▶ [About this exercise] How many lines of these entries hold the string "haaruitval"? Reply with the number alone.

▶ [Working data]
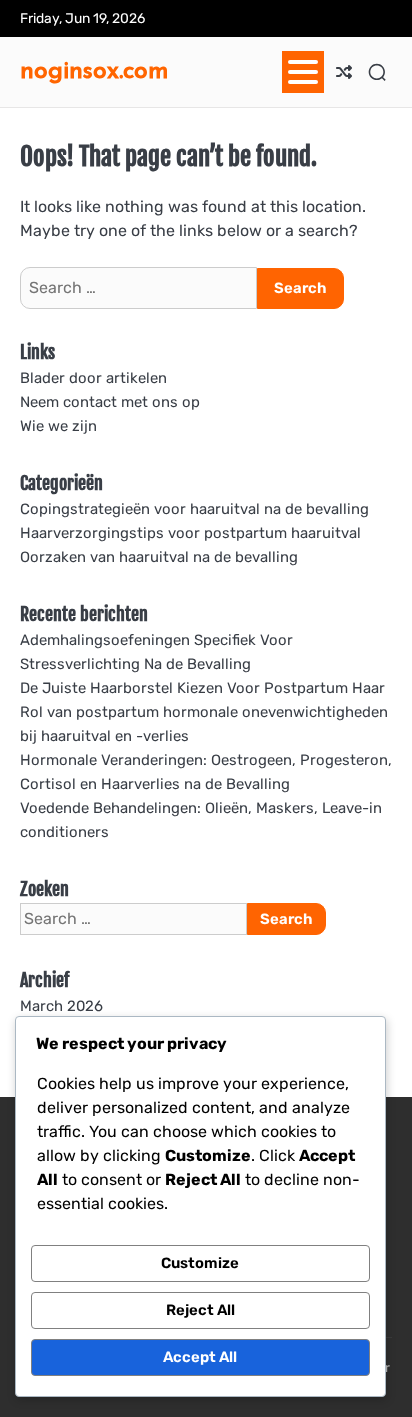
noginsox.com (94, 69)
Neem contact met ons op (110, 402)
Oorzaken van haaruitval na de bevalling (159, 557)
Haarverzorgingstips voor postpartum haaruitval (190, 533)
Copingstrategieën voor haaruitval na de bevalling (194, 509)
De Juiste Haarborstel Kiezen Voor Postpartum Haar (202, 688)
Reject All (200, 1310)
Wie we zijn (58, 426)
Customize (200, 1263)
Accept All (200, 1357)
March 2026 (61, 1006)
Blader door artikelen (93, 378)
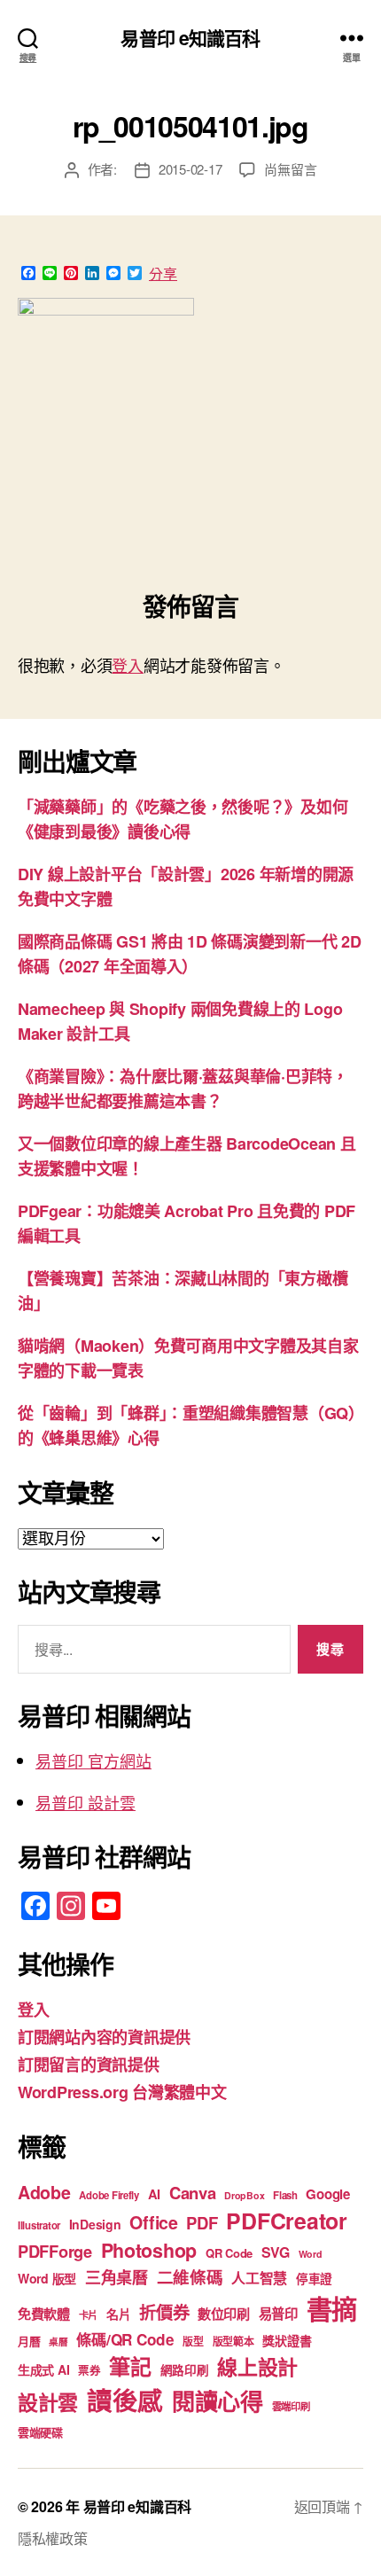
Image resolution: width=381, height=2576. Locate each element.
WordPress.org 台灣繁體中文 (122, 2092)
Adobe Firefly (109, 2195)
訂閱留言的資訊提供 (88, 2064)
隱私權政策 (53, 2538)
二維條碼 (190, 2277)
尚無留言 (290, 169)
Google (327, 2194)
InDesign (95, 2224)
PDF (201, 2223)
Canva (192, 2193)
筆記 (130, 2366)
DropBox (244, 2195)
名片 (118, 2313)
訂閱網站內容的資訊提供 (104, 2037)
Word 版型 (47, 2278)
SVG (275, 2252)
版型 (193, 2341)
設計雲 (48, 2401)
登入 (127, 664)
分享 (163, 274)
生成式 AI (43, 2369)
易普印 (278, 2313)
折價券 (164, 2311)
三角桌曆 (116, 2277)
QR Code (229, 2252)
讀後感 (125, 2400)
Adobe (44, 2192)
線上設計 (257, 2366)
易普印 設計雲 (85, 1802)
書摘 (332, 2308)
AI (154, 2194)
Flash (285, 2195)
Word (311, 2253)
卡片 (88, 2314)
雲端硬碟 (40, 2432)
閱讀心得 (217, 2401)
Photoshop (149, 2250)
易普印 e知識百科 (190, 37)
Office (153, 2222)
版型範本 (233, 2341)
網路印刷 (184, 2369)
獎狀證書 (286, 2340)
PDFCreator (286, 2220)
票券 (89, 2370)
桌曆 (58, 2341)
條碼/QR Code (125, 2339)
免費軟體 (44, 2313)
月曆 (29, 2340)
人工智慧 (259, 2278)
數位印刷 (224, 2313)
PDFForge (55, 2251)
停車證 (314, 2278)
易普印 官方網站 (93, 1760)
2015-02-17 (190, 169)
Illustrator (39, 2225)
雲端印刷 (291, 2406)
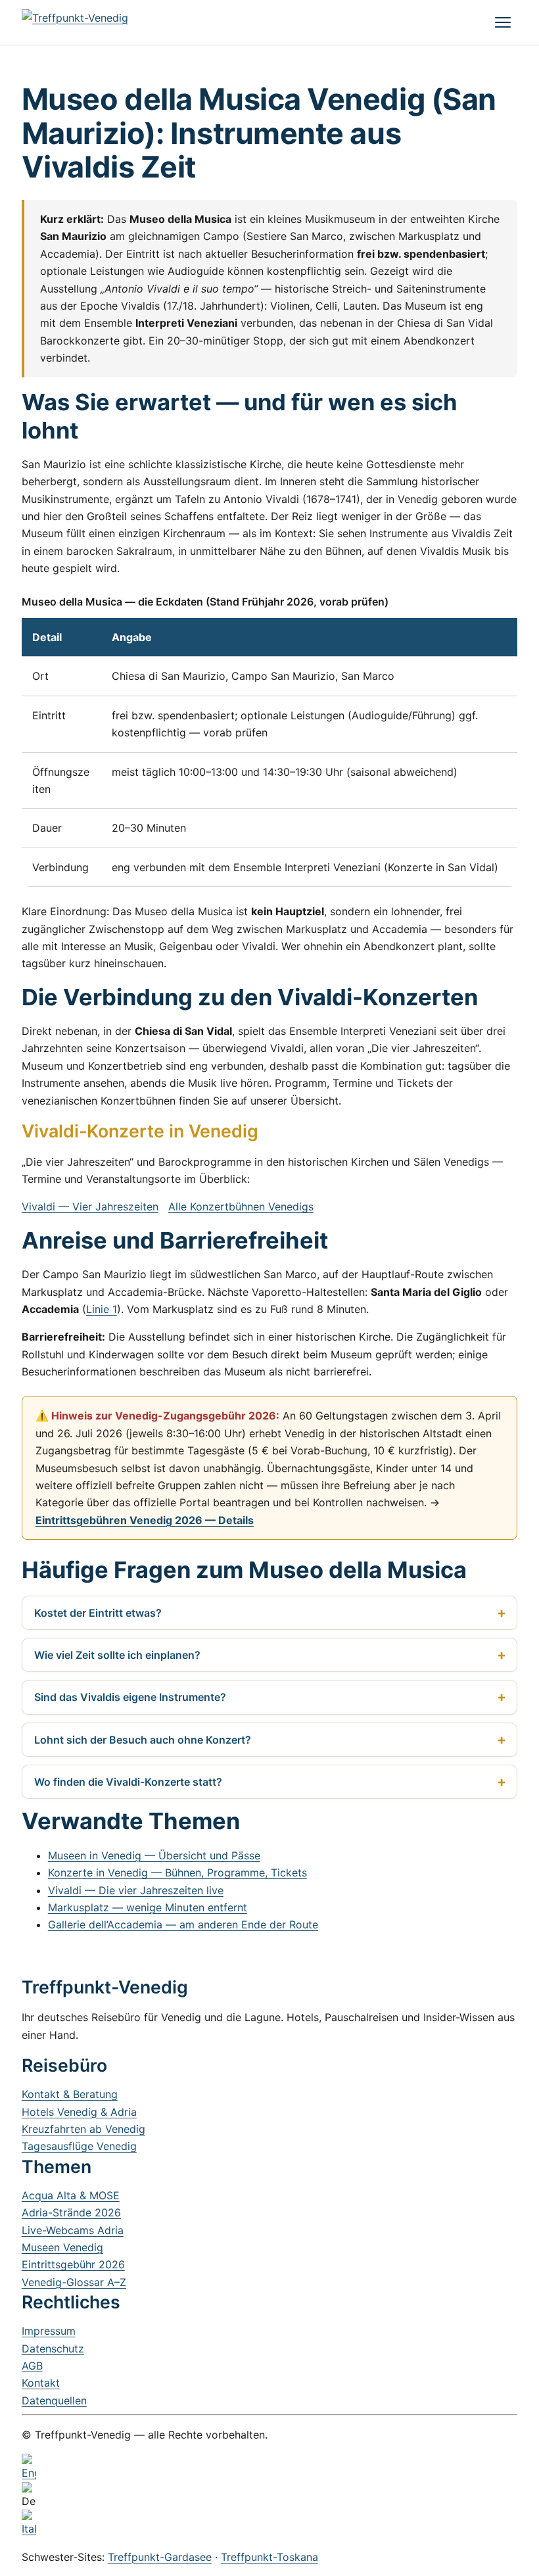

▶ [Solved exercise] 3